• _EXCERPTED DATA_:
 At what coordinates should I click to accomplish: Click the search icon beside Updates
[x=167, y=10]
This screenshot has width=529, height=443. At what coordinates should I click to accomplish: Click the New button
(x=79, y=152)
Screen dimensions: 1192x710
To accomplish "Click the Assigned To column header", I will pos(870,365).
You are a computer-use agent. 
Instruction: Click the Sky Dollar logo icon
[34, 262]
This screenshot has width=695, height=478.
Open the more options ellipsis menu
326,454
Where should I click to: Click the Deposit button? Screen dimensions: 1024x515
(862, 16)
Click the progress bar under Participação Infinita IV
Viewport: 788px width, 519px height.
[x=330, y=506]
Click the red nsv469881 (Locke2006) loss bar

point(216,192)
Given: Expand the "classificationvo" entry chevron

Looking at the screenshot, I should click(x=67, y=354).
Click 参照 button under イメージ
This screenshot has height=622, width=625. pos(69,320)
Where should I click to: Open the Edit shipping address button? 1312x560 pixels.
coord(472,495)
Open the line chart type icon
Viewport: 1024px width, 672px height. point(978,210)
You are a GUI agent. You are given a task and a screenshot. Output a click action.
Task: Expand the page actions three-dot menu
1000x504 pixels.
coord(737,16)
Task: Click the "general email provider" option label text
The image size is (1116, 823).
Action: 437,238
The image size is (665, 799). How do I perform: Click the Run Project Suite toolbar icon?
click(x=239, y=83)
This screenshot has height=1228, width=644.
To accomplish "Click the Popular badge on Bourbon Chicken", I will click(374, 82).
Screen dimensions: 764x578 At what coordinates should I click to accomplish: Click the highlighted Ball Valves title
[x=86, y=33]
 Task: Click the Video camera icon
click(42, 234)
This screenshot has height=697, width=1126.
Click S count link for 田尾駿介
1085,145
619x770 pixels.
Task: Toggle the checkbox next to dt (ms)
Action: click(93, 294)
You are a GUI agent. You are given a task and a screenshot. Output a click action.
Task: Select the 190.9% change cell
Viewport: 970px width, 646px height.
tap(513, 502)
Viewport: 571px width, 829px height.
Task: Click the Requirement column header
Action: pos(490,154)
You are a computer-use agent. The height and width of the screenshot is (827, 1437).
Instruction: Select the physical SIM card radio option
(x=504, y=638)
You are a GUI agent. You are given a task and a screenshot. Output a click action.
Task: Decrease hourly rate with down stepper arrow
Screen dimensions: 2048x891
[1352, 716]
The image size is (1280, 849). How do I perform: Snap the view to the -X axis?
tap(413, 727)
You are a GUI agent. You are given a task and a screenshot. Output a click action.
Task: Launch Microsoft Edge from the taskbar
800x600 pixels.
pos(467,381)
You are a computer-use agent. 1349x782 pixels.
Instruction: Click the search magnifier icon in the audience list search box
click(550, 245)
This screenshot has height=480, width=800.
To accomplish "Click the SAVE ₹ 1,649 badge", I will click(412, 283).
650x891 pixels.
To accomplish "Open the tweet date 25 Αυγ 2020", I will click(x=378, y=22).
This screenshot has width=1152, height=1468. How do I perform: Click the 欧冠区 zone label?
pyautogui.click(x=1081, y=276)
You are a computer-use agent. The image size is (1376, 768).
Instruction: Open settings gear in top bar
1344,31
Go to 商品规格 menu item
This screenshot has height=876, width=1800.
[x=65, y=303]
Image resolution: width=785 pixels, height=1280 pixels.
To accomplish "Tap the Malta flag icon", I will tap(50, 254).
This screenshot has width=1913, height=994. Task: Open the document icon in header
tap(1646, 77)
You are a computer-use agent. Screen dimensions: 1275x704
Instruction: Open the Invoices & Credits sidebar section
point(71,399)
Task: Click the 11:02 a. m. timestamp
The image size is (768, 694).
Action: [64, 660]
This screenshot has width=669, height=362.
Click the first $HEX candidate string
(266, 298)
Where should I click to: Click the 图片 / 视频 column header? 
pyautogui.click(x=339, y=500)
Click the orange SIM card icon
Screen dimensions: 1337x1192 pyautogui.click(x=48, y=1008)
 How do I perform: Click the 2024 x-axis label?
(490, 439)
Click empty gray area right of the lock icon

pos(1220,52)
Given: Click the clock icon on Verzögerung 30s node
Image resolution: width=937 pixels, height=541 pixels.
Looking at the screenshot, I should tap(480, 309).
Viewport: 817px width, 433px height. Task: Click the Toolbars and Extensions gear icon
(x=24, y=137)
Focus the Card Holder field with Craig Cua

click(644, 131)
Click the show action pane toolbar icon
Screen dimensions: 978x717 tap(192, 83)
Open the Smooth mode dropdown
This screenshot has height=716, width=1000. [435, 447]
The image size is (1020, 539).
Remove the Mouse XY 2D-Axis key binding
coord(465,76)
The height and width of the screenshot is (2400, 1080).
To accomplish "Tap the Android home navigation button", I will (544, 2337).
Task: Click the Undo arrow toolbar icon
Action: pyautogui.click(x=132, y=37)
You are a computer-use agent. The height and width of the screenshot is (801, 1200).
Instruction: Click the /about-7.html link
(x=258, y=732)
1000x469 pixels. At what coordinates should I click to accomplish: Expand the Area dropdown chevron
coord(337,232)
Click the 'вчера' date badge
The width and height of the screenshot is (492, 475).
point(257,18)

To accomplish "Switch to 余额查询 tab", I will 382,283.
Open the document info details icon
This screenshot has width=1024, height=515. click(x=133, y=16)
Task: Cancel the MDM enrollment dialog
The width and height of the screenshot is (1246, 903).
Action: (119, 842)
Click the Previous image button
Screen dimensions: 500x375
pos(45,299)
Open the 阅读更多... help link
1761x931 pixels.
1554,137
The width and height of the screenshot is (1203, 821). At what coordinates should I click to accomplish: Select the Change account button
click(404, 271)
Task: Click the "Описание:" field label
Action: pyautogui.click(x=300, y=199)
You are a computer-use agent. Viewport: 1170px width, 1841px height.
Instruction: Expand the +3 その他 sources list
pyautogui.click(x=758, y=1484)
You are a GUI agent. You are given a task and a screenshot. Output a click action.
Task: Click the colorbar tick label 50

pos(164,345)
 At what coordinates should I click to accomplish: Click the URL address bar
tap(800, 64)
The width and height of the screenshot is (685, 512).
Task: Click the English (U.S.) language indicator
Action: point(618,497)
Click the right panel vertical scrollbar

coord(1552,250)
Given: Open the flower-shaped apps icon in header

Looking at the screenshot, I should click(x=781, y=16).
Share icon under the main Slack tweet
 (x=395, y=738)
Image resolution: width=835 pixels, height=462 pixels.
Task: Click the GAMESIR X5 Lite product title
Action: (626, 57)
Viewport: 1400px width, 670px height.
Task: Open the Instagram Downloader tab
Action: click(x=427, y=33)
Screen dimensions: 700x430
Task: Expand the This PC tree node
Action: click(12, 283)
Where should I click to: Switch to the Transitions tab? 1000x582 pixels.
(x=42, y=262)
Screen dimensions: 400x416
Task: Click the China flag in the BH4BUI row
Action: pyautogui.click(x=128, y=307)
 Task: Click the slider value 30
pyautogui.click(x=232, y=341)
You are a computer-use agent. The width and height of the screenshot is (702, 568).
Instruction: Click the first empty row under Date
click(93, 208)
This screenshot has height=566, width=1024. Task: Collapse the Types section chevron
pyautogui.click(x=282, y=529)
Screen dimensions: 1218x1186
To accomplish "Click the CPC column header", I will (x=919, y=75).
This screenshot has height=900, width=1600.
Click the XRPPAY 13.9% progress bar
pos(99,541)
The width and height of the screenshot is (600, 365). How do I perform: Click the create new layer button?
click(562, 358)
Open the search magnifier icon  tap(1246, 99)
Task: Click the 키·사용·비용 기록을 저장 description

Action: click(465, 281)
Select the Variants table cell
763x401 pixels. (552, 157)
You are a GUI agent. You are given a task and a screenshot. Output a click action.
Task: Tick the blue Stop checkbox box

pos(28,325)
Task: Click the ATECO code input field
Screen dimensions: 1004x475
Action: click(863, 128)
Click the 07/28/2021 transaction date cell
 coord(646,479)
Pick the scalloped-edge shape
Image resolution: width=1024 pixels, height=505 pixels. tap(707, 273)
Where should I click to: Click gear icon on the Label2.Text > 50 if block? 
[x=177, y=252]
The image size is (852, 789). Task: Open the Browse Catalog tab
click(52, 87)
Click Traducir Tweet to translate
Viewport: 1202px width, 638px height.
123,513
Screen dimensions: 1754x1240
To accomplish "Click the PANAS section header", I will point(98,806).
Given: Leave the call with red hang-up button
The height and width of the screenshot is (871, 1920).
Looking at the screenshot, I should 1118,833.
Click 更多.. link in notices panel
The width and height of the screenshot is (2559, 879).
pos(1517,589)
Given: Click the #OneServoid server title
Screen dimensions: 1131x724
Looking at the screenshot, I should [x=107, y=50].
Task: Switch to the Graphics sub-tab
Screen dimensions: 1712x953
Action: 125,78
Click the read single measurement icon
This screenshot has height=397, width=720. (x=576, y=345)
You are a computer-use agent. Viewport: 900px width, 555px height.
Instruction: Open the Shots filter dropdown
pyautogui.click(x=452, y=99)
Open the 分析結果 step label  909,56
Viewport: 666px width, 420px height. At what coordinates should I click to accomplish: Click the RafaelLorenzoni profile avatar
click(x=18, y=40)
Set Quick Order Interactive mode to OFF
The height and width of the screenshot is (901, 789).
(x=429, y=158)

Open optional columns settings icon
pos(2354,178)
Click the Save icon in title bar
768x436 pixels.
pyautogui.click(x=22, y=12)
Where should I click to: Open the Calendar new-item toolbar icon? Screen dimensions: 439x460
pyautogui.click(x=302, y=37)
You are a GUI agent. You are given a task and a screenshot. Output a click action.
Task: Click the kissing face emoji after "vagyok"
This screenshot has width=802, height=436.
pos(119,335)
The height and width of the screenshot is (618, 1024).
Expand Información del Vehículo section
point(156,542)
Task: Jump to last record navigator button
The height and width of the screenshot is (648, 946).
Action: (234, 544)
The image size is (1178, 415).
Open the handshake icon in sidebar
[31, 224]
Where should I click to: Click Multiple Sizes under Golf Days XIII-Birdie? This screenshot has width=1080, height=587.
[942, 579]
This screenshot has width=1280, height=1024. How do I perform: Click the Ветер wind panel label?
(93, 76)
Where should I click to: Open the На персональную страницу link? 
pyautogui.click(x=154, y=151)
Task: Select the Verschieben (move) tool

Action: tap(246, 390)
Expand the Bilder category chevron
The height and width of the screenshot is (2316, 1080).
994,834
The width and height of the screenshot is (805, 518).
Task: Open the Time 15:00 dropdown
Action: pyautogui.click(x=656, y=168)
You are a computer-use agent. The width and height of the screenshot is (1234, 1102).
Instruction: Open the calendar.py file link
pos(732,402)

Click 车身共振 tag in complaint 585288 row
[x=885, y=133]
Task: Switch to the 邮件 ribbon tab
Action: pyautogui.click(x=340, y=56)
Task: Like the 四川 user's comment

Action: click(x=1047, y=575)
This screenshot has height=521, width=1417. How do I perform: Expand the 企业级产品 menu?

• _WHAT THIS TASK INVOLVES_: Could you reproduce, exactly, every line above from the line with "Instruction: Click the Sky Dollar logo icon" to the line with "Task: Select the 190.9% change cell", and no other line? Both ends count.

• _REPLY TO THE EXERCISE_:
Instruction: Click the Sky Dollar logo icon
[34, 262]
This screenshot has width=695, height=478.
Open the more options ellipsis menu
326,454
Where should I click to: Click the Deposit button? Screen dimensions: 1024x515
(862, 16)
Click the progress bar under Participação Infinita IV
Viewport: 788px width, 519px height.
[x=330, y=506]
Click the red nsv469881 (Locke2006) loss bar

point(216,192)
Given: Expand the "classificationvo" entry chevron

Looking at the screenshot, I should click(x=67, y=354).
Click 参照 button under イメージ
This screenshot has height=622, width=625. pos(69,320)
Where should I click to: Open the Edit shipping address button? 1312x560 pixels.
coord(472,495)
Open the line chart type icon
Viewport: 1024px width, 672px height. point(978,210)
You are a GUI agent. You are given a task and a screenshot. Output a click action.
Task: Expand the page actions three-dot menu
1000x504 pixels.
coord(737,16)
Task: Click the "general email provider" option label text
The image size is (1116, 823).
Action: 437,238
The image size is (665, 799). How do I perform: Click the Run Project Suite toolbar icon?
click(x=239, y=83)
This screenshot has height=1228, width=644.
To accomplish "Click the Popular badge on Bourbon Chicken", I will click(374, 82).
Screen dimensions: 764x578 At what coordinates should I click to accomplish: Click the highlighted Ball Valves title
[x=86, y=33]
 Task: Click the Video camera icon
click(42, 234)
This screenshot has height=697, width=1126.
Click S count link for 田尾駿介
1085,145
619x770 pixels.
Task: Toggle the checkbox next to dt (ms)
Action: click(93, 294)
You are a GUI agent. You are given a task and a screenshot. Output a click action.
Task: Select the 190.9% change cell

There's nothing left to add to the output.